High-performance line ending normalization for Rust

crates.io

eolify is a lightweight, allocation-conscious library for normalizing end-of-line (EOL) sequences in large text streams or buffers. It’s designed for high-throughput processing pipelines, data ingestion systems, and cross-platform tooling where consistency and efficiency matter.

§Features

  • Fast and memory-efficient — optimized for bulk text processing.
  • Normalizes EOLs to a consistent format (currently CRLF \r\n).
  • Minimal dependencies — ideal for embedding in performance-critical code.
  • Handles mixed endings (\n, \r\n, \r) gracefully.
  • Supports:
    • Chunk-based API (buffer slices)
    • Synchronous implementations of Read / Write
    • Asynchronous implementations of AsyncRead / AsyncWrite (both futures_io and tokio supported).

§Current status

  • Normalization to CRLF (\r\n) is implemented.
  • Normalization to LF (\n) is implemented.

§Usage

§Simple string normalization

use eolify::{CRLF, Normalize};

let text = "one\nline\r\ntwo\rthree";
let normalized = CRLF::normalize_str(text);
assert_eq!(normalized, "one\r\nline\r\ntwo\r\nthree");
println!("{}", normalized);

§Synchronous I/O reader / writer

use std::fs::File;
use std::io::{BufWriter, Write};
use eolify::{CRLF, ReadExt};

fn normalize_file_sync(input_path: &str, output_path: &str) -> std::io::Result<()> {
    let infile = File::open(input_path)?;
    let mut reader = infile.normalize_newlines(CRLF);

    let outfile = File::create(output_path)?;
    let mut writer = BufWriter::new(outfile);

    std::io::copy(&mut reader, &mut writer)?;
    writer.flush()?;
    Ok(())
}

§Why use eolify?

Working with large text files or streams (logs, ingestion pipelines, cross-platform toolchains) often involves inconsistent line endings (LF, CRLF, CR).
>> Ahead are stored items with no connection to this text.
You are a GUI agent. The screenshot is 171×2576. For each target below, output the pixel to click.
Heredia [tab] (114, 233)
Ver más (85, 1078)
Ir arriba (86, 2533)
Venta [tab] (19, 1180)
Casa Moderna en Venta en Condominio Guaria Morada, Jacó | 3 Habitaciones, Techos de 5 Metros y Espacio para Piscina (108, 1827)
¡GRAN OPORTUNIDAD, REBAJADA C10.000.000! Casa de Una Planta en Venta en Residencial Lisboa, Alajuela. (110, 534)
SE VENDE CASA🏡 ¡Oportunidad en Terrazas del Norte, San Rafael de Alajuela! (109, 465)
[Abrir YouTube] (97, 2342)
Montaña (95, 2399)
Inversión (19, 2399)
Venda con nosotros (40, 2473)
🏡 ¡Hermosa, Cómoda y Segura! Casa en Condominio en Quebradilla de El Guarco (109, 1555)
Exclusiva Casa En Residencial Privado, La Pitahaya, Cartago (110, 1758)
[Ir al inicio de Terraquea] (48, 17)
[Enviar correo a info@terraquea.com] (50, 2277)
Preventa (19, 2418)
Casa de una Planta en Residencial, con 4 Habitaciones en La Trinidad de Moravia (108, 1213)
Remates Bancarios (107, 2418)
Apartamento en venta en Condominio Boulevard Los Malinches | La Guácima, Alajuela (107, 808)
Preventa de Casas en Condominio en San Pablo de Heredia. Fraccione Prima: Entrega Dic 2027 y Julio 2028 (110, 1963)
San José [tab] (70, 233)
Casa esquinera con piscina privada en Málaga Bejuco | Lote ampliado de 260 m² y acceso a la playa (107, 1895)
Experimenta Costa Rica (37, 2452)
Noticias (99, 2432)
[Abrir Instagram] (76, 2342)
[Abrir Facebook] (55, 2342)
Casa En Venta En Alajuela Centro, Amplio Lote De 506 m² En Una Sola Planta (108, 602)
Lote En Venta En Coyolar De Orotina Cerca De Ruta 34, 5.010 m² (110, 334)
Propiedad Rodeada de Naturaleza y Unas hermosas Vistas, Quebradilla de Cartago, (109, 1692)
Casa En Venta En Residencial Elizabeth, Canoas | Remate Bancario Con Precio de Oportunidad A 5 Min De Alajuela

Instead of ad-hoc .replace() or loading everything into memory, eolify offers a streaming, allocation-conscious approach so you can normalize while reading or writing, without multiple allocations or buffering the entire file.

§Getting started

Add to your Cargo.toml:

[dependencies]
eolify = { version = "0.3", features = ["tokio"] }

# Alternatively enable the `futures-io` async wrappers instead of `tokio`:
# eolify = { version = "0.3", features = ["futures-io"] }

Then either call the high-level string routines (for small chunks) or use the I/O wrappers for streaming use-cases.

§Asynchronous I/O (Tokio)

Enable the tokio feature (see Cargo snippet above) and use the TokioAsyncReadExt / TokioAsyncWriteExt helpers:

use tokio::fs::File;
use tokio::io::{AsyncWriteExt, BufWriter};
use eolify::{CRLF, TokioAsyncReadExt};

async fn normalize_file_async(input_path: &str, output_path: &str) -> std::io::Result<()> {
  let infile = File::open(input_path).await?;
  let mut reader = infile.normalize_newlines(CRLF);

  let outfile = File::create(output_path).await?;
  let mut writer = BufWriter::new(outfile);

  tokio::io::copy(&mut reader, &mut writer).await?;
  writer.shutdown().await?;
  Ok(())
}

§License

MIT or Apache-2.0, at your option.

§Upgrade notes (0.3.x → 0.4.0)

If you are upgrading from 0.3.x to 0.4.0 there are API changes you need to address if you used the low-level chunked normalization API:

  • The old Normalize chunk trait was refactored into NormalizeChunk and a convenience Normalize impl now exists for whole-buffer operations.
  • normalize_chunk now takes an output buffer of MaybeUninit<u8> and an optional state: Option<&Self::State> instead of preceded_by_cr: bool. Implementations should use the associated State type to track any carried state (e.g. whether the previous chunk ended with \r).
  • The result type NormalizeChunkResult now returns state() to retrieve the next chunk state (previously ended_with_cr() boolean).
  • Use max_output_size_for_chunk(chunk_size, state, is_last_chunk) to allocate output buffers with proper capacity before calling normalize_chunk.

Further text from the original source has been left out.